**What to do:**
A. Print the passage of the sermon on Jesus' choice of disciples that starts with "Most of the 12" and goes on through "could sign up.".
B. Answer these questions from the sermon on Jesus' choice of disciples:
(i) What was Matthew's occupation?
(ii) Why did most of the young men who hung around a Rabbi do so?
(iii) What was Simon the Zealot trying to do?
C. Go on with the sermon on Jesus' choice of disciples from its final sentence.

**Selected text:**
%%

Sunday, June 22, 2014

Experiencing God In The Marketplace

"Experiencing God In The Marketplace"
Matthew 9:36--10:4

I wondered about something this week that I've never wondered about before in all my years of ministry.  What I wondered about was why Jesus chose the disciples he did.  Jesus chose the earlier disciples:  Peter, James, John, Andrew.  Andrew brought a couple of the others.  But the rest of the 12 we don't know if Jesus chose them or if they were just tag-alongs.

Most of the time, if a Rabbi became popular, young men would follow the Rabbi around hoping he would choose them to be a disciple.  And most of those who hung around a Rabbi, in order to become a disciple, did so because they, themselves, wanted to become a Rabbi some day.  But Jesus was proactive, by going out and purposively looking for specific kinds of men.

Most of the 12 were fishermen: Peter, Andrew, James, John, Phillip.  Matthew was a customs tax officer, working for the Romans.  Simon was a Zealot, who was trying to overthrow the Romans.  Conversations between Simon and Matthew must have been interesting.  I would have liked to have heard some of those.

But the others in the group of disciples--it's just not known what their backgrounds were in terms of their occupation.  Or if Jesus sought them specifically, like the others.  Or if they just came up to Jesus and asked if they could sign up.

Maybe this isn't that interesting of a question for you, why Jesus chose the 12 men he did.  But I wonder about what Jesus' choices of disciples means in terms of the kind of things he wanted to accomplish during his time on this earth.    Why these 12 in light of Jesus' ministry goals?  What was Jesus going to be able to accomplish with these 12 particular men that he wouldn't be able to do with 12 other kinds of men?

I'm going to do some surmising here.  I'm not sure why Jesus chose the disciples he chose.  I don't think anyone else knows either.   So I'm going to make some guesses.  Just wanted you to know they are my conjectures, and nothing else.

%%

**Data below:**
%%

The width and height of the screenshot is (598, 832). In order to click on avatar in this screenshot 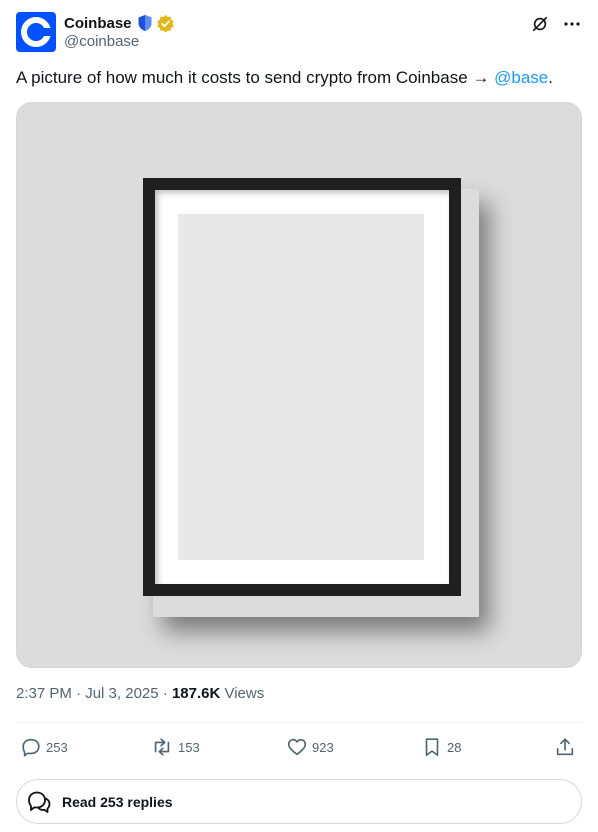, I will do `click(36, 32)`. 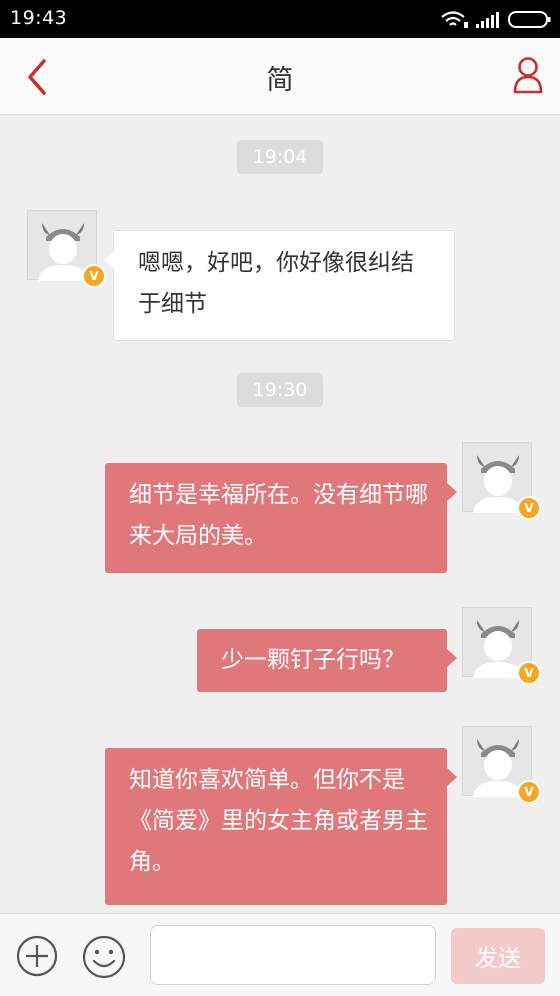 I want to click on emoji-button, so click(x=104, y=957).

%%

**Numbered responses:**
A.
Most of the 12 were fishermen: Peter, Andrew, James, John, Phillip.  Matthew was a customs tax officer, working for the Romans.  Simon was a Zealot, who was trying to overthrow the Romans.  Conversations between Simon and Matthew must have been interesting.  I would have liked to have heard some of those.

But the others in the group of disciples--it's just not known what their backgrounds were in terms of their occupation.  Or if Jesus sought them specifically, like the others.  Or if they just came up to Jesus and asked if they could sign up.

B.
(i) He was a customs tax officer working for the Romans.
(ii) They wanted to become a Rabbi themselves some day.
(iii) He was trying to overthrow the Romans.

C.
It appears that Jesus wanted working people rather than people who were on some religious fast track.  Because Jesus chose people who were very familiar with the marketplace, there was something about these down-to-earth people that was strategic to Jesus' ministry.

Jesus didn't chose priests sons, or church acolytes.  Jesus didn't choose choir boys.  It's not even known if the men he did choose had a good church background, or went to Sunday School.  It's clear by all the instruction Jesus had to give the disciples, and the constant inability of the disciples to "get it", that they weren't religiously indoctrinated as kids very well.  But Jesus chose them nonetheless.

I want to tie in here a parable that Jesus told his disciples that has always bothered me.  It's about the shrewd manager, in Luke 16.  A rich man finds out that one of his managers has been running up huge personal debts on the company credit card, and has been mismanaging the master's accounts.  The manager needs to find a way, so that when he's finally out on his ear, he'll have a place to stay.  So he tries to get in good with those who owe his master, by lowering each of their debts significantly.

It sounds crooked and self-serving of the manager.  And it is.  But here's the surprise and the part that has always bothered me.  Jesus then says to the disciples,
The master praised the crooked manager!  And why?  Because he knew how to look after himself.  Streetwise people are smarter in this regard than law-abiding citizens.  They are on constant alert, looking for angles, surviving by their wits.  I want you to be smart in the same way... (Luke 16:8)

Doesn't that sound kind of un-Jesusy to you?  But remember who Jesus' audience is for this parable--the disciples.  These fishermen, tax collecting, rebel disciples.  These non-religious types who work hard and play hard.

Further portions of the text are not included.